The first stop on PW’s itinerary is the tranquil Tongji Bookstore, located adjacent to the junction of two busy roads in Shanghai’s Yangpu district. It fits around 10,000 titles, on topics ranging from arts and design to science and the humanities, into 325 sq. m., and has an outdoor seating area and a garden intended for little exhibitions and events. Memories of crammed and dusty academic bookstores of the past are chased away by the bright and open space with creative book displays, no doubt a nod to its parent university’s strengths in architecture and design.
“We are creating an ‘urban living room’ that connects academia to the public and offers an inclusive environment to encourage public reading,” says Hua Chunrong, general manager of Tongji University Press, adding that the bookstore was launched to commemorate its parent university’s 111th anniversary on May 18, 2018. “Despite the popularity of e-retailers and social media platforms in selling and buying books in China, there remains an urgent need to have bricks-and-mortar stores, especially as a cultural meeting point for interacting and exchanging ideas. Furthermore, now that we are doing more trade-based titles, proximity to the reading public is essential.”
Books aside, the Tongji Bookstore is also known for its little café that serves inky-black pineapple ice cream. The insider joke is that consuming the ice cream is equivalent to digesting the ink spilled on book pages, or in other words, becoming a learned person.
Payment for books, coffee, and ice cream is cashless, mostly through Alibaba’s Alipay and Tencent’s WeChat Pay, the two most popular digital wallets in China, which account for 93% of the country’s mobile payment industry. (Various news organizations predict that, by 2020, Chinese consumers will transact nearly $45 trillion through mobile payments, making it the world’s first cashless economy.)
PW’s next stop is Hangzhou, which is about 180 km. away, or around an hour by high-speed train. Here, the 500 sq. m. Boku Tianmu Bookstore, owned by Zhejiang Publishing & Media Company, offers nearly 40,000 titles from various publishing houses and a brand-new look and feel.
Last October, the seven-year-old store was relaunched with a cashless and mostly unstaffed system from Tmall, Alibaba’s third-party business-to-consumer platform for retailers. A shopper enters the store by accessing the Tmall app or Alipay account on his or her mobile phone. The shopper immediately receives a personalized page on Smart Shelf with book recommendations based on previous shopping patterns. More book reviews, related information, and corresponding shelf locations appear on the interactive LCD screens located throughout the store. Each recommended book has a QR code to support online and offline browsing and purchase. Tmall’s Smart Payment system then enables the shopper to pay via facial recognition and provides an updated transaction history through the mobile phone. The shopper’s browsing activities and transaction history are further analyzed for more accurate recommendations of both books and author-related events.

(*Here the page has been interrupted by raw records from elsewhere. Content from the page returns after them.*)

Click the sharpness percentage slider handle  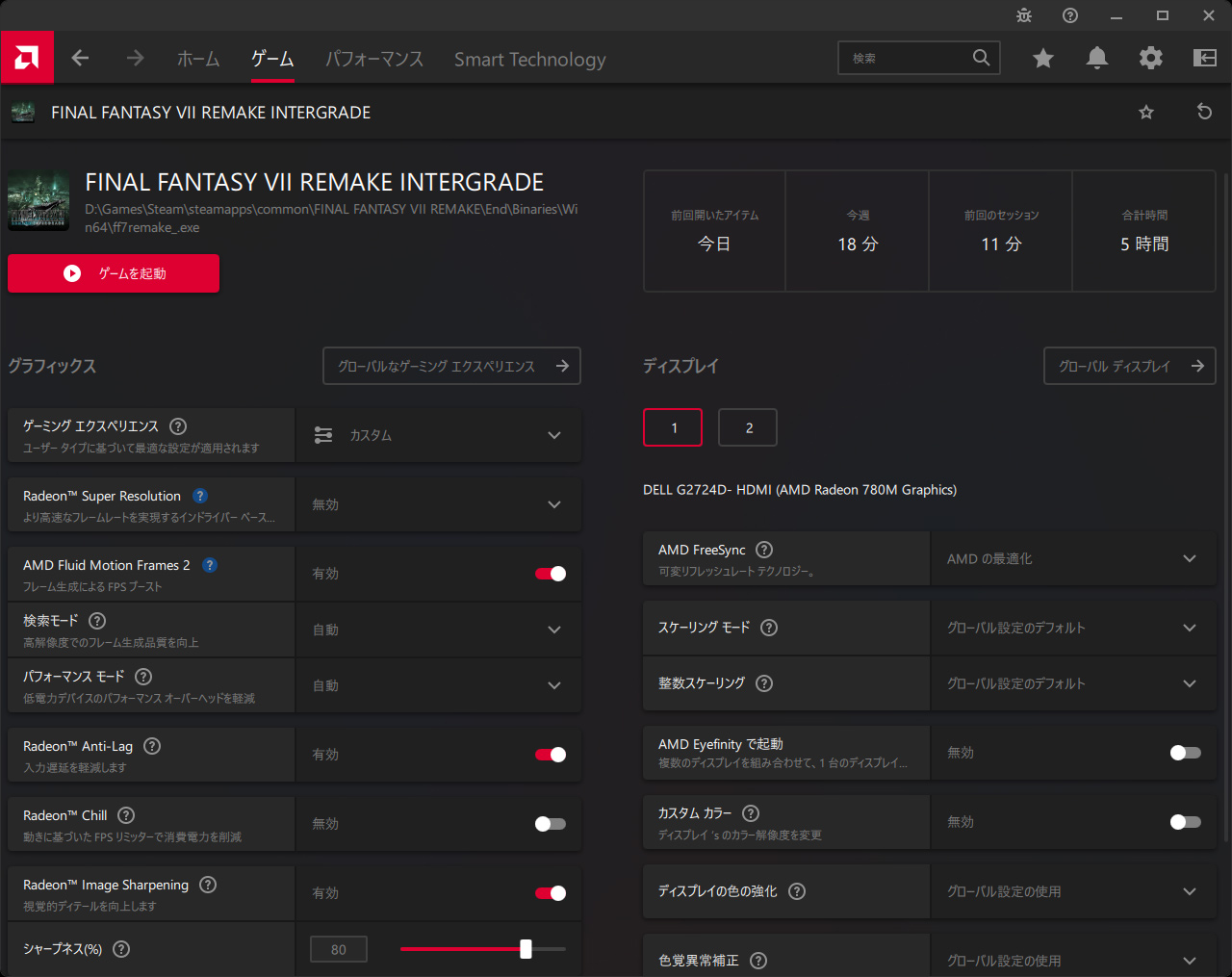[526, 949]
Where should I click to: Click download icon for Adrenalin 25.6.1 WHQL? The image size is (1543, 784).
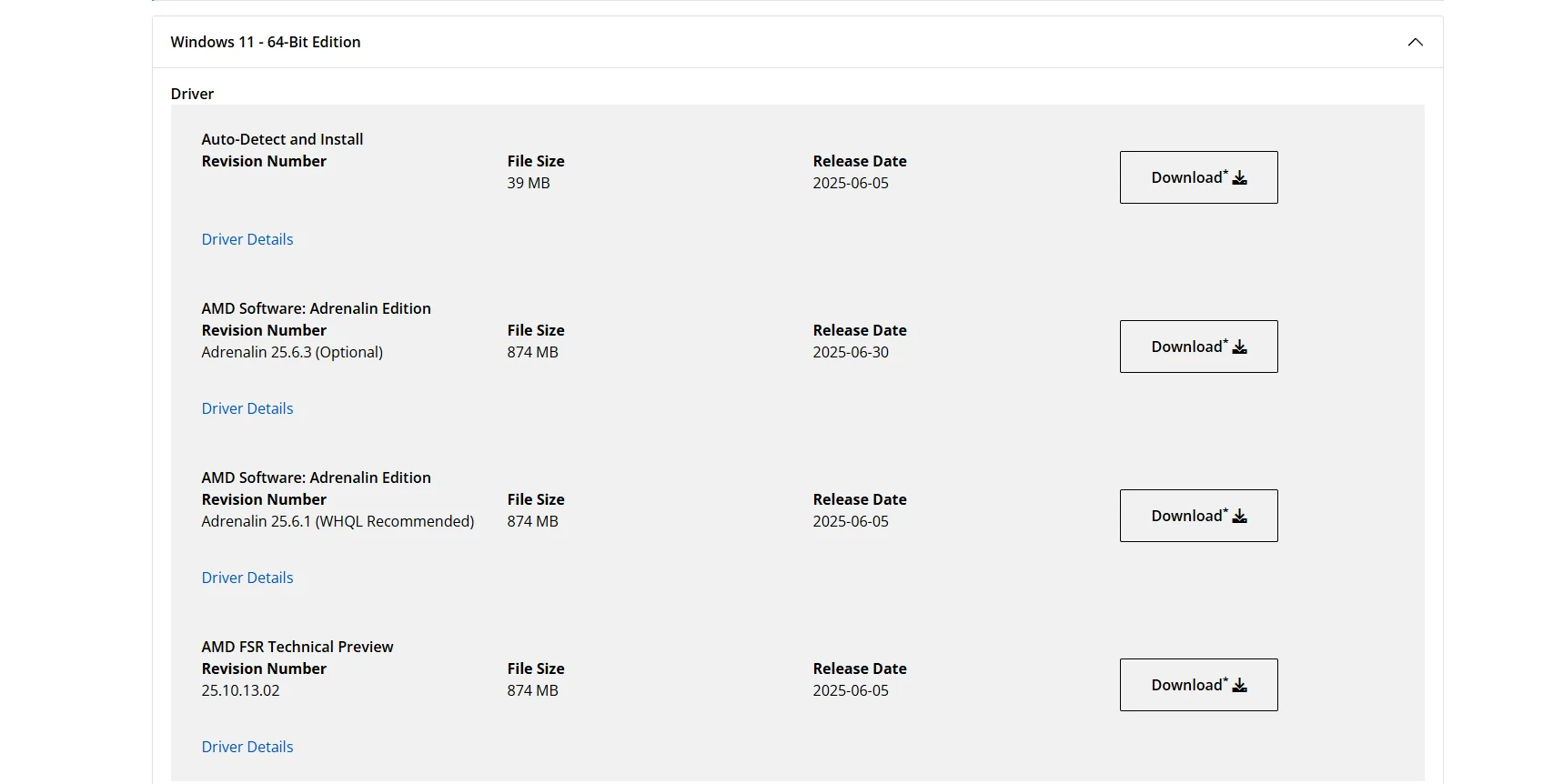click(x=1239, y=517)
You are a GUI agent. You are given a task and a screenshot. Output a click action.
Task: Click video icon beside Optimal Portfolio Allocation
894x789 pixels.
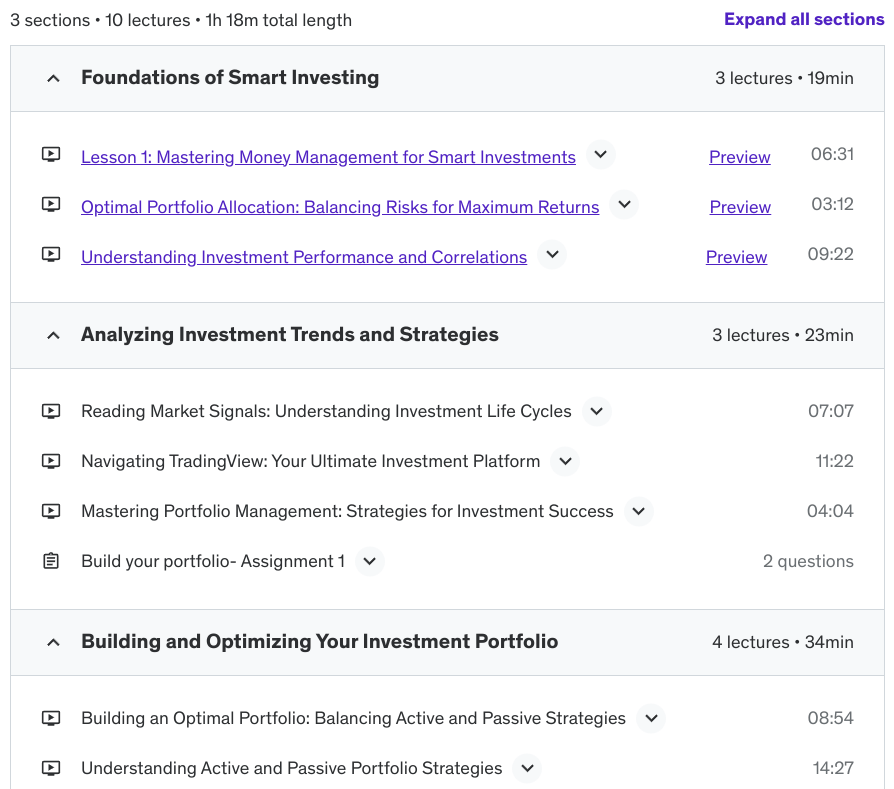[x=51, y=205]
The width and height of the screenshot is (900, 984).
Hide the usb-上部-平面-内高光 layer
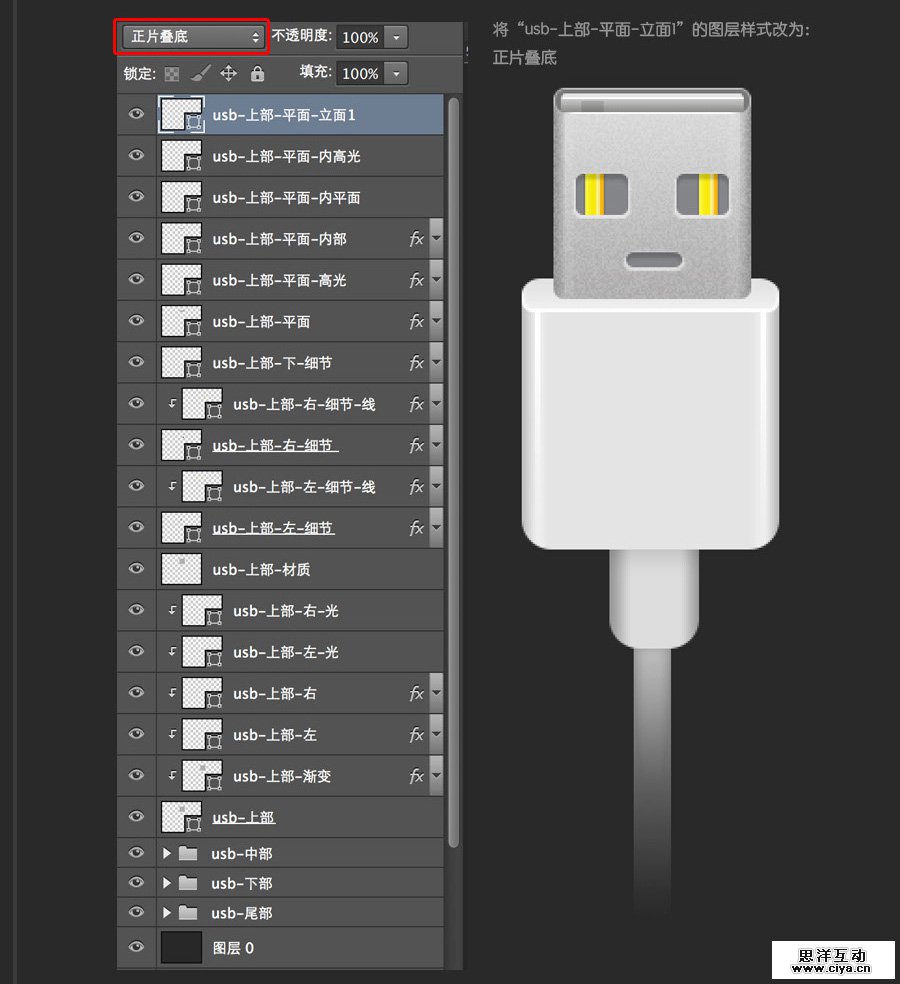point(135,155)
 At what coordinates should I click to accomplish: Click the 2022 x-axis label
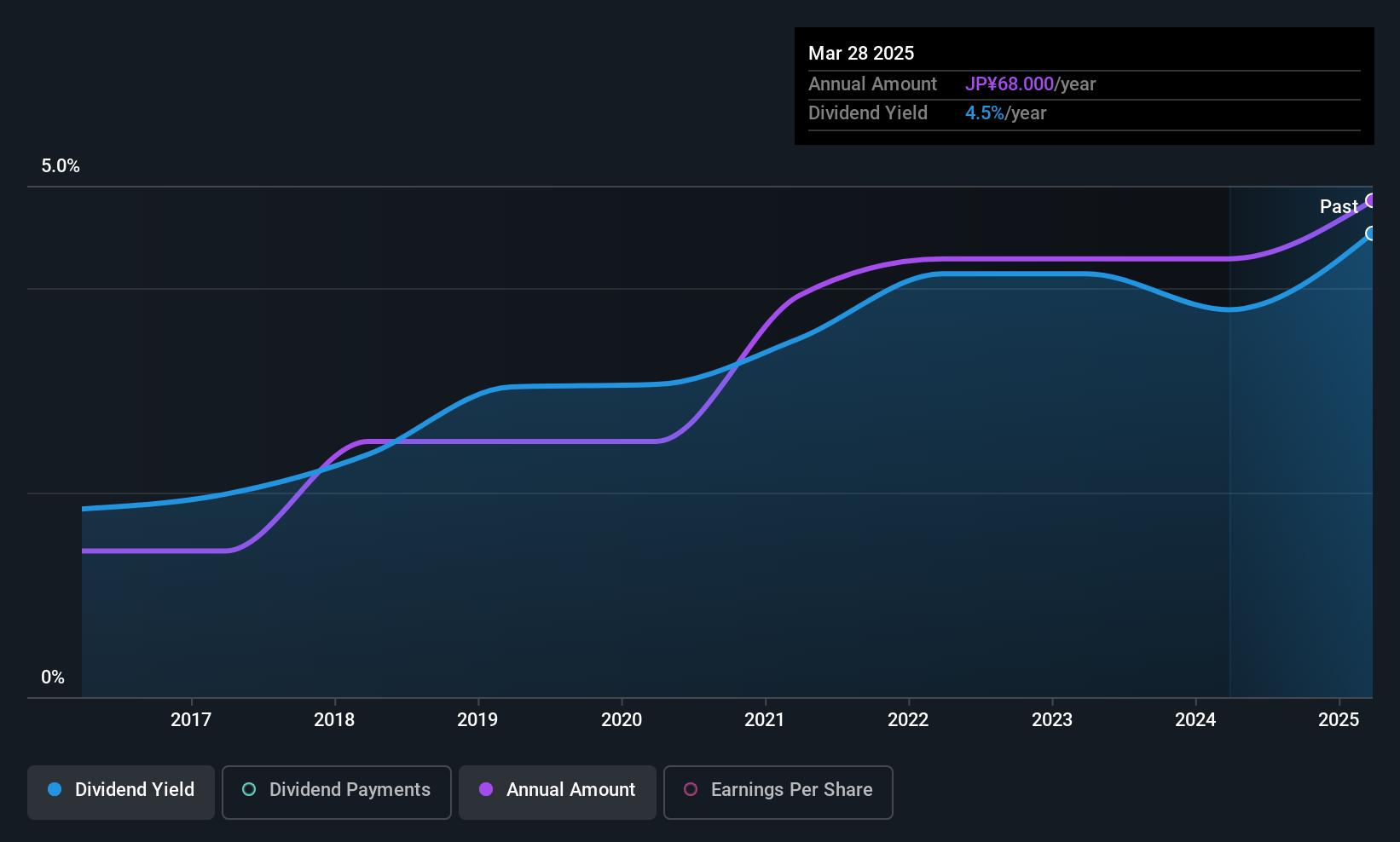pos(908,720)
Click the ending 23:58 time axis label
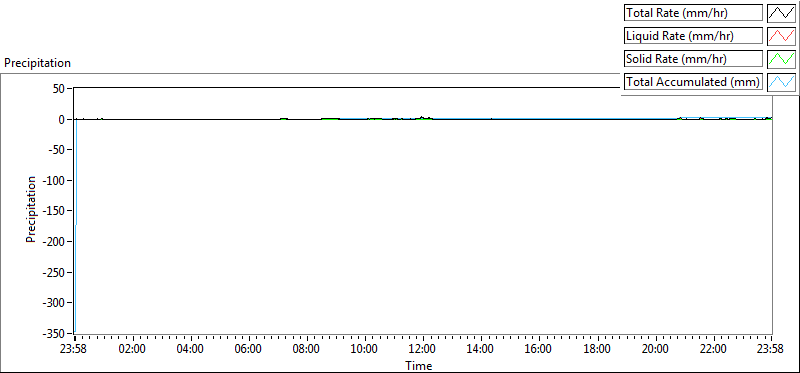Image resolution: width=800 pixels, height=373 pixels. [x=771, y=350]
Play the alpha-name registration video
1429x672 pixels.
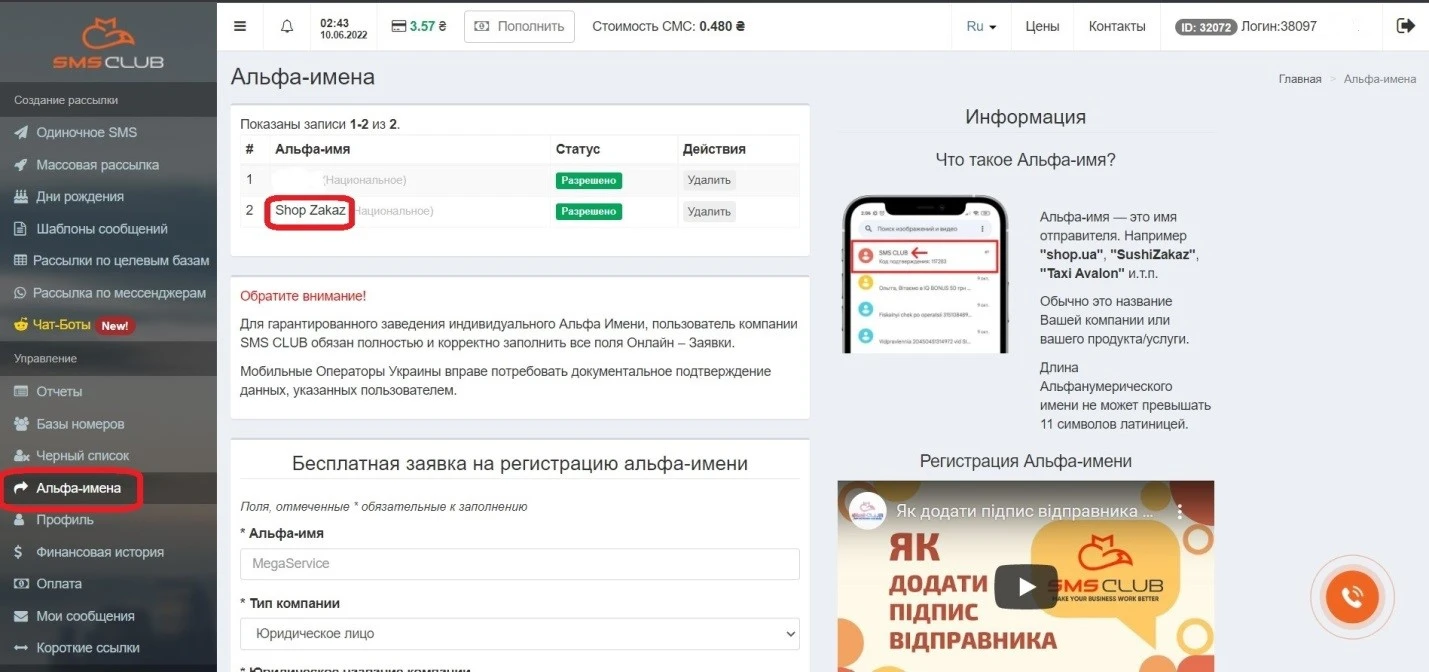1026,587
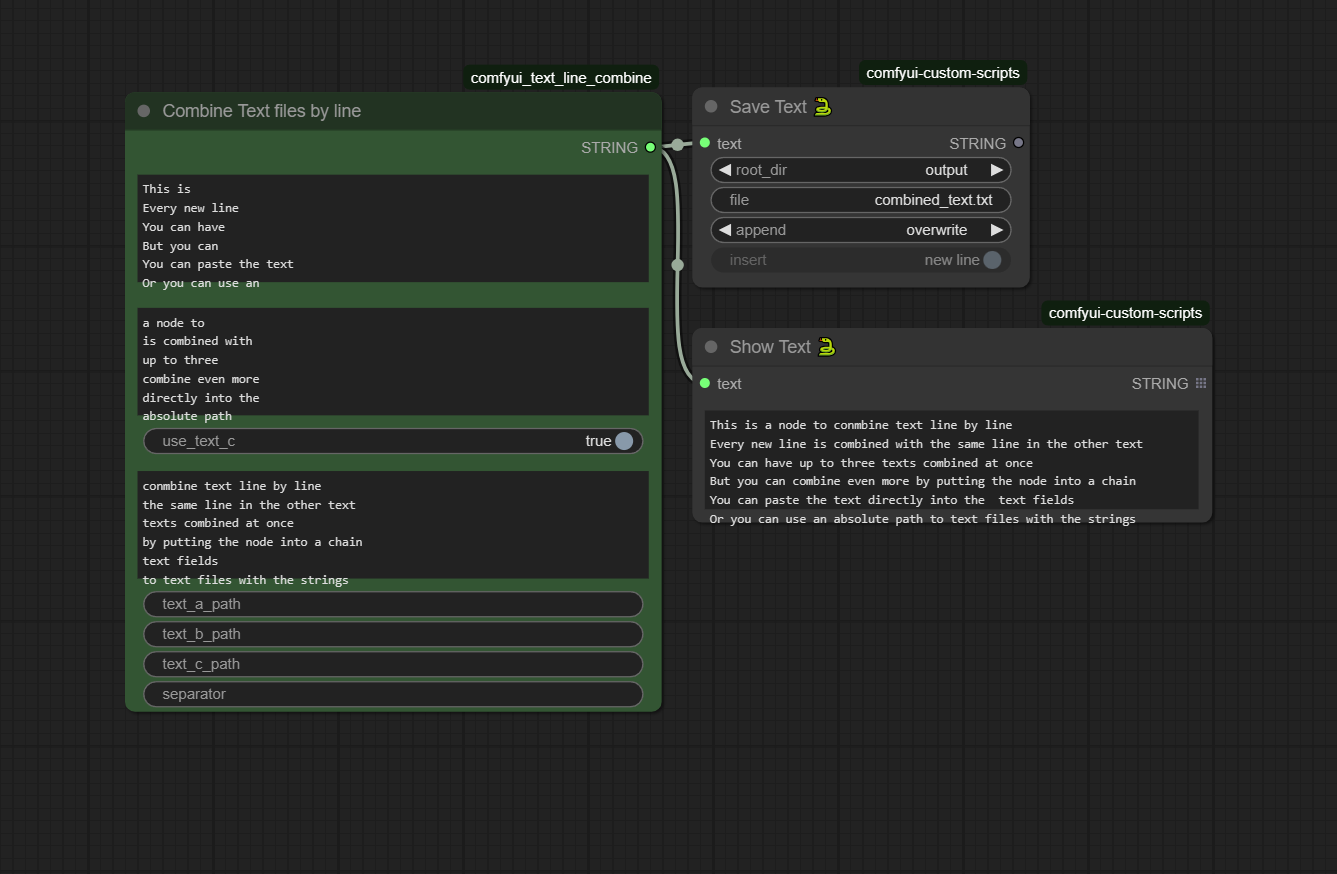Click the comfyui_text_line_combine badge
This screenshot has width=1337, height=874.
tap(561, 78)
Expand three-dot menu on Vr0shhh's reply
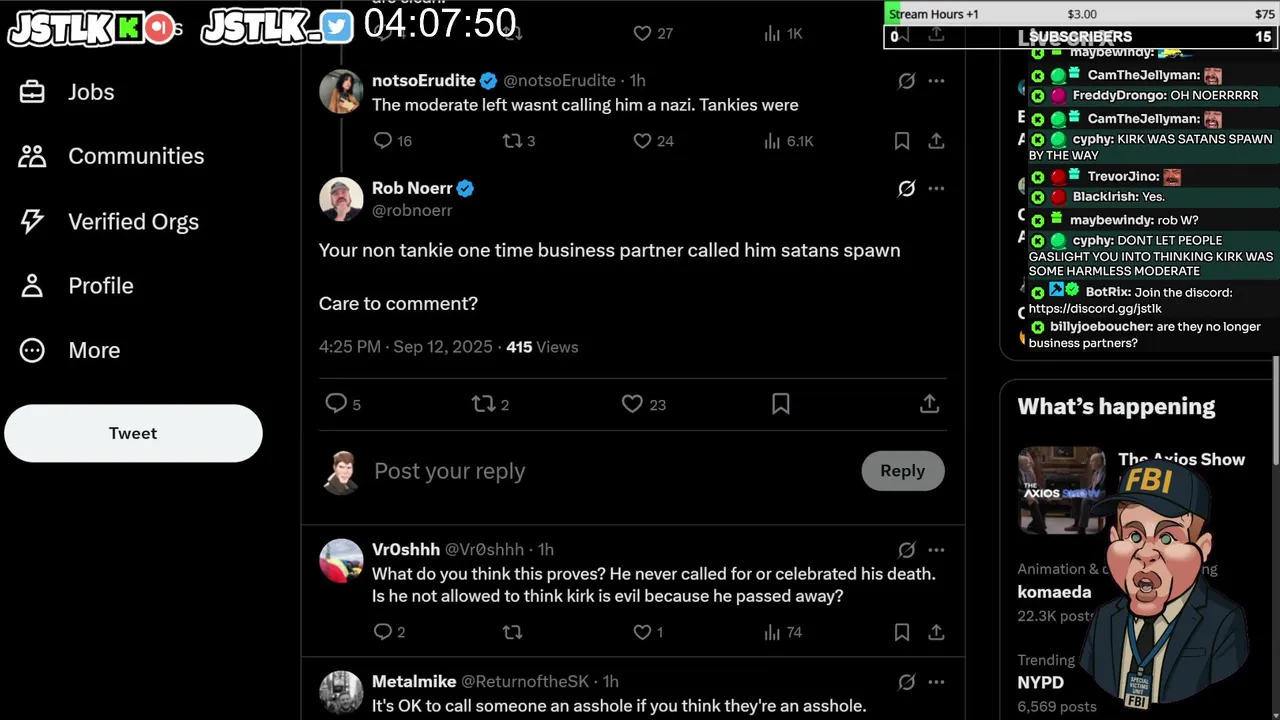1280x720 pixels. 936,550
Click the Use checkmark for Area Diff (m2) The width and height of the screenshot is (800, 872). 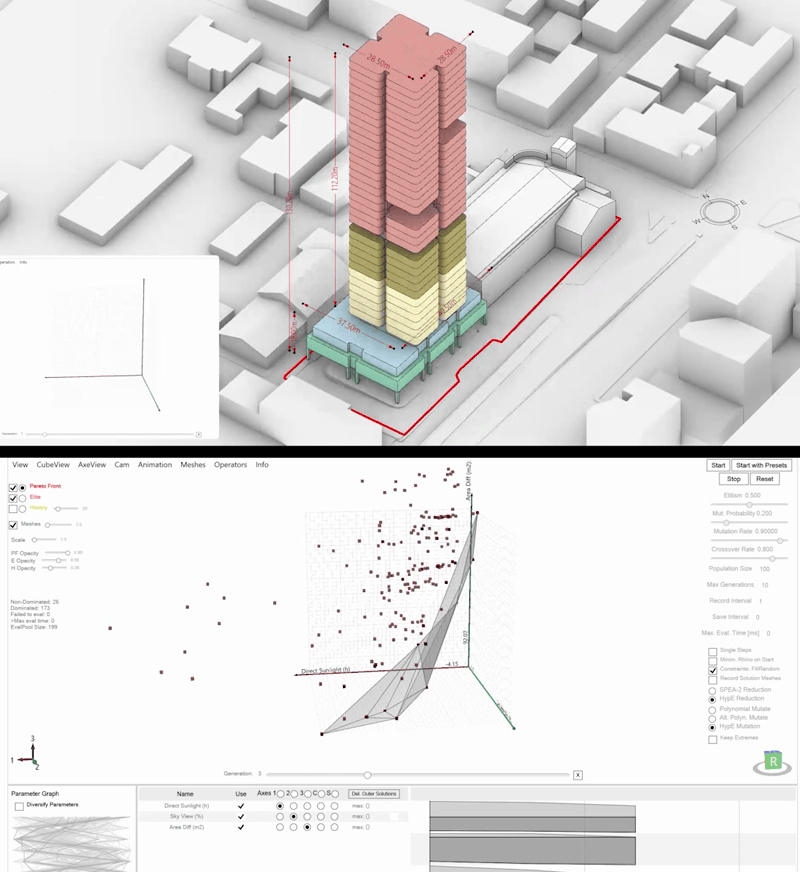[x=241, y=827]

“We use WeChat and various social media platforms to disseminate information on in-store promotions and events,” says Zhu Yongliang, general manager of Zhejiang Publishing & Media Company, which has its own WeChat account to publish information on the store’s weekend events, such as handicraft lessons, flower arranging classes, parent-child games, and book readings. Some 93 events have been held since its October relaunch.
Such activities, adds Zhu, “represent our multipronged outreach efforts to foster better understanding of a bookstore’s different roles in a community, and to increase interactions between the bookstore and readers and among the creative, publishing, and reading communities.”
In recent months, the local governments of some major Chinese cities are working to support and revive bricks-and-mortar bookstores, which have struggled in the face of intense competition from online retailers and social media platforms. Beijing now has a 50-million CNY fund to subsidize 150 specialty and community bookstores, while Shanghai plans to ensure that each of the city’s major universities (of which there are more than 40) has its own campus bookstore.